● SUPPLIED TEXT

GitLawb lets AI agents collaborate without insecure tokens
No more PATs — cryptographic IDs and IPFS for agent teams.
GitLawb introduces a decentralized Git-style network built specifically for AI agents and human developers. Instead of relying on personal access tokens (PATs) — which the creator describes as a security nightmare that doesn't scale — GitLawb uses cryptographic identities for each agent. Every commit is signed by either a human or an agent, ensuring verifiable provenance. The system leverages IPFS (InterPlanetary File System) and peer-to-peer infrastructure to remove centralized trust, making it ideal for autonomous agent teams where credential management is a pain point.

● ACTIVITY LIST
**a)** In the GitLawb article, what does GitLawb give each agent in place of personal access tokens?
**b)** Carry on the GitLawb article from its final sentence.
Nothing in the records is needed for this work.

● PROVIDED RECORDS
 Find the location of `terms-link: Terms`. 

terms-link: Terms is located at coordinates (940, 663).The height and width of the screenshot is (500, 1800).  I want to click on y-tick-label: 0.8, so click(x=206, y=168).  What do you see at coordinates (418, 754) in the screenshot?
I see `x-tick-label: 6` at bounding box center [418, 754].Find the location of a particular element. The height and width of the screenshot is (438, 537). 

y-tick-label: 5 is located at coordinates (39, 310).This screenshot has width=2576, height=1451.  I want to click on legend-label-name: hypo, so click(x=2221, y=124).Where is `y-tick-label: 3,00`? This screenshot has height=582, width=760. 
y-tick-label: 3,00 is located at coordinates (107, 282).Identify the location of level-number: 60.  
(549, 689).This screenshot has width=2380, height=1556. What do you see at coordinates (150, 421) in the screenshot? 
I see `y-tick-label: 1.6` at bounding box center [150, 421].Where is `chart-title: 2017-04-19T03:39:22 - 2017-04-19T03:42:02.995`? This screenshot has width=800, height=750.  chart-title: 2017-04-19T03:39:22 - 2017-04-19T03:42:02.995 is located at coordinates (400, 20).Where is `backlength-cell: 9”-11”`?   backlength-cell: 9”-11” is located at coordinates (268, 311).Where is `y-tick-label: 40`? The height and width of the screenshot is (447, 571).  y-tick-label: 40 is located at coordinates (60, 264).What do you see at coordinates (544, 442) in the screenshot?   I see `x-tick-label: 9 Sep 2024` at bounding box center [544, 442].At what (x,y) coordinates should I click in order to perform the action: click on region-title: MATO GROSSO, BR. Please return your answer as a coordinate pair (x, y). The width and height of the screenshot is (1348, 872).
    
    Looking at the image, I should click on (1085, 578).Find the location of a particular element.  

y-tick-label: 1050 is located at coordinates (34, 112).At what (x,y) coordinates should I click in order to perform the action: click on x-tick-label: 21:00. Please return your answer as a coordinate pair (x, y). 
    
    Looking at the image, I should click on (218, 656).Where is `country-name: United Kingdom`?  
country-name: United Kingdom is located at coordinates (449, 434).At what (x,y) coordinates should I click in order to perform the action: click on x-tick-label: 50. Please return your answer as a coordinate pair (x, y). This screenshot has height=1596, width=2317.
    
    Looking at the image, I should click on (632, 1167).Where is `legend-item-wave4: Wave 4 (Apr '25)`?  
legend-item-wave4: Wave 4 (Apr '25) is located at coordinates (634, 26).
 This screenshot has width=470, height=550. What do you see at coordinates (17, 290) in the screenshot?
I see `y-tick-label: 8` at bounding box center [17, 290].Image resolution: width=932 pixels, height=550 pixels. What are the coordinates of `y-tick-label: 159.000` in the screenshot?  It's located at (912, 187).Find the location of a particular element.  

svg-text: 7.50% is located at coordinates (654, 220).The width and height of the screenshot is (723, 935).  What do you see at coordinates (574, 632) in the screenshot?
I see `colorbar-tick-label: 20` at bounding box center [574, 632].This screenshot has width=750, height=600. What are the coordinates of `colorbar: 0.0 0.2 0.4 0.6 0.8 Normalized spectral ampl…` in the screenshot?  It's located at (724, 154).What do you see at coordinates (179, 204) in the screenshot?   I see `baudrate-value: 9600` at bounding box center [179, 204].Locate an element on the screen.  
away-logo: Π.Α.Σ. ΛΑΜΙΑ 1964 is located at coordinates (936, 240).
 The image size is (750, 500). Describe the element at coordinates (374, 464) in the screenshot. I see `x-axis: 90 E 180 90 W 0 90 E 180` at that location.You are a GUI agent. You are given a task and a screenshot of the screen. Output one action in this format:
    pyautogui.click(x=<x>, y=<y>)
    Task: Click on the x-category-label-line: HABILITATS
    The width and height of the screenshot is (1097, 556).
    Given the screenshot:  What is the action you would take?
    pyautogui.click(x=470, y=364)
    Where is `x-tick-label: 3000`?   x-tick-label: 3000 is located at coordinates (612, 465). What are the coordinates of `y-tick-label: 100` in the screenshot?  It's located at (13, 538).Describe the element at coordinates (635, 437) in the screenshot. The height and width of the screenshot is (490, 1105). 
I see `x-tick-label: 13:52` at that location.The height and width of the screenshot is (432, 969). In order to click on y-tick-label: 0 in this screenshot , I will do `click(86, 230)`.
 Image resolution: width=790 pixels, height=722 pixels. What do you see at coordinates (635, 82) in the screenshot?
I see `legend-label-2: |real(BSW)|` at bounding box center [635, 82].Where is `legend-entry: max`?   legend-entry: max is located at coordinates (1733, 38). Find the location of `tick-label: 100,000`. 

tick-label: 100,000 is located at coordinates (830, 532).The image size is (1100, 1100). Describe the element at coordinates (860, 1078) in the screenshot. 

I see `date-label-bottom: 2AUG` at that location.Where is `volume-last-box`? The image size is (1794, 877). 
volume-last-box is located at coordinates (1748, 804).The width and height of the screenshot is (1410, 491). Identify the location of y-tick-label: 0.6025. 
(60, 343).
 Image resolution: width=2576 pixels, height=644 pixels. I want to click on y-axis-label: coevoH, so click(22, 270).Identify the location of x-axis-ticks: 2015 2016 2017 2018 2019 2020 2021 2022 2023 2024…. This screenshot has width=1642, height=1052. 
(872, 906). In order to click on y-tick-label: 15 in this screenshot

● RESULTS
**a)** A cryptographic identity.

**b)**
Early community interest centers on how GitLawb integrates with tools like OpenClaude CLI and supports persistent agent teams. By eliminating token sprawl and providing verifiable, decentralized code history, GitLawb addresses a core need in multi-agent workflows: secure, scalable collaboration without a single point of failure. Its Git-like interface lowers the learning curve for developers transitioning from centralized platforms.
- Cryptographic identities replace PATs for AI agents, eliminating credential sprawl
- Every commit is cryptographically signed by human or agent for verifiability
- Built on IPFS + P2P infrastructure for decentralized, trustless collaboration
Why It Matters
Secure multi-agent code collaboration without centralized trust or token management overhead.